== To do ==
Find the line below with "Task: Tick the". Print it and every line after it exactly, through the last line, leaving out the pictures.

== Data for this task ==
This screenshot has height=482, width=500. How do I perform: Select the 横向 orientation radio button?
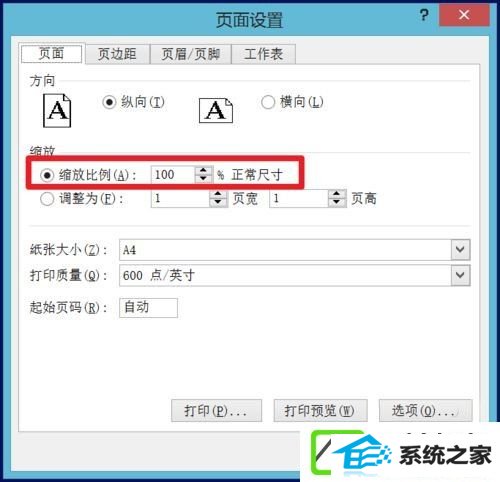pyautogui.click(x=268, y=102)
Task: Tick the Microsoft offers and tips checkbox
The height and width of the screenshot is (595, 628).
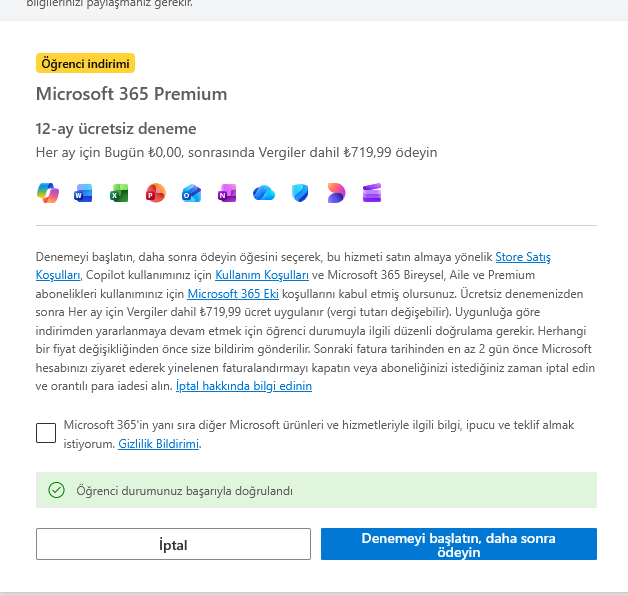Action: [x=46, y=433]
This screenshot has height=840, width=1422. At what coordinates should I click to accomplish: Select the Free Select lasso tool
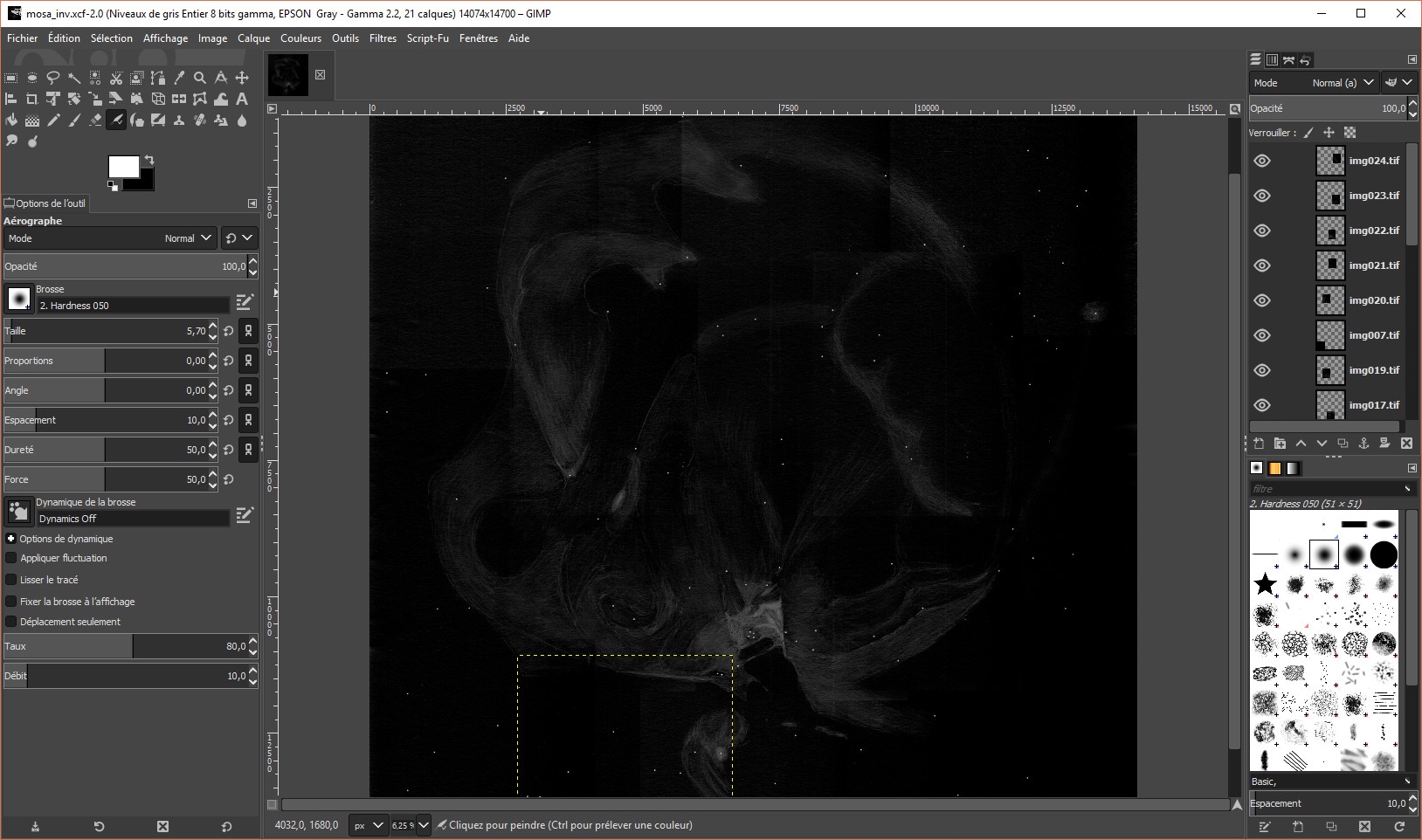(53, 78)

== Reply to the task ==
Task: Tick the Microsoft offers and tips checkbox
The height and width of the screenshot is (595, 628).
Action: [x=46, y=433]
This screenshot has height=840, width=1422. At what coordinates should I click to accomplish: Select the Free Select lasso tool
(53, 78)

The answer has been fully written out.